Dataset records
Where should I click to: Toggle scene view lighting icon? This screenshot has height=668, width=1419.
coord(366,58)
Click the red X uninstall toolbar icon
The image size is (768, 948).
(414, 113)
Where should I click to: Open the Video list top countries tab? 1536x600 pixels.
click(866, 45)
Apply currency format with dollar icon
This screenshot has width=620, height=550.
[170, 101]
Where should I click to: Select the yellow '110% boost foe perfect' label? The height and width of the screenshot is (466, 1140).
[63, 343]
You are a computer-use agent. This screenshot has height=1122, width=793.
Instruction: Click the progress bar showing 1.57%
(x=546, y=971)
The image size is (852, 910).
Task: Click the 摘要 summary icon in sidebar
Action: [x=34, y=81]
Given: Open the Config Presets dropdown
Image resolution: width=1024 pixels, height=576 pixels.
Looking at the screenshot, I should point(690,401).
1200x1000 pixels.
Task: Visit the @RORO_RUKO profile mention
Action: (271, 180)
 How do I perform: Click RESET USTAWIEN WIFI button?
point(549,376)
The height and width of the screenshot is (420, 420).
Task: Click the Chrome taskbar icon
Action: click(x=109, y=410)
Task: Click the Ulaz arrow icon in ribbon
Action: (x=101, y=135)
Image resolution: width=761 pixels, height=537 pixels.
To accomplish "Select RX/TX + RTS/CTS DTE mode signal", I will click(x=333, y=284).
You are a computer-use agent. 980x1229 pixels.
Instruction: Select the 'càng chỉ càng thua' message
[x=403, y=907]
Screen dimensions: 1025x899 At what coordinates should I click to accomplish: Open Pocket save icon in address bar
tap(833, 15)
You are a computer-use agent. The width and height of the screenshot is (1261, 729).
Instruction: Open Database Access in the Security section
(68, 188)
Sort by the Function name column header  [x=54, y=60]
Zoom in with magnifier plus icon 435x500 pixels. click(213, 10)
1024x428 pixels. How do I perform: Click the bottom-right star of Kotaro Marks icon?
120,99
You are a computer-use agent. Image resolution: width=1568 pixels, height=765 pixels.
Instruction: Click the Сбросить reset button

| Work to complete |
Word for word, repeat the records above.

| Completed task |
Where should I click to: Toggle scene view lighting icon? This screenshot has height=668, width=1419.
coord(366,58)
Click the red X uninstall toolbar icon
The image size is (768, 948).
(414, 113)
Where should I click to: Open the Video list top countries tab? 1536x600 pixels.
click(866, 45)
Apply currency format with dollar icon
This screenshot has width=620, height=550.
[170, 101]
Where should I click to: Select the yellow '110% boost foe perfect' label? The height and width of the screenshot is (466, 1140).
[63, 343]
You are a computer-use agent. This screenshot has height=1122, width=793.
Instruction: Click the progress bar showing 1.57%
(x=546, y=971)
The image size is (852, 910).
Task: Click the 摘要 summary icon in sidebar
Action: [x=34, y=81]
Given: Open the Config Presets dropdown
Image resolution: width=1024 pixels, height=576 pixels.
Looking at the screenshot, I should point(690,401).
1200x1000 pixels.
Task: Visit the @RORO_RUKO profile mention
Action: (271, 180)
 How do I perform: Click RESET USTAWIEN WIFI button?
point(549,376)
The height and width of the screenshot is (420, 420).
Task: Click the Chrome taskbar icon
Action: click(x=109, y=410)
Task: Click the Ulaz arrow icon in ribbon
Action: (x=101, y=135)
Image resolution: width=761 pixels, height=537 pixels.
To accomplish "Select RX/TX + RTS/CTS DTE mode signal", I will click(x=333, y=284).
You are a computer-use agent. 980x1229 pixels.
Instruction: Select the 'càng chỉ càng thua' message
[x=403, y=907]
Screen dimensions: 1025x899 At what coordinates should I click to accomplish: Open Pocket save icon in address bar
tap(833, 15)
You are a computer-use agent. The width and height of the screenshot is (1261, 729).
Instruction: Open Database Access in the Security section
(68, 188)
Sort by the Function name column header  [x=54, y=60]
Zoom in with magnifier plus icon 435x500 pixels. click(213, 10)
1024x428 pixels. How do I perform: Click the bottom-right star of Kotaro Marks icon?
120,99
You are a computer-use agent. Image resolution: width=1568 pixels, height=765 pixels.
Instruction: Click the Сбросить reset button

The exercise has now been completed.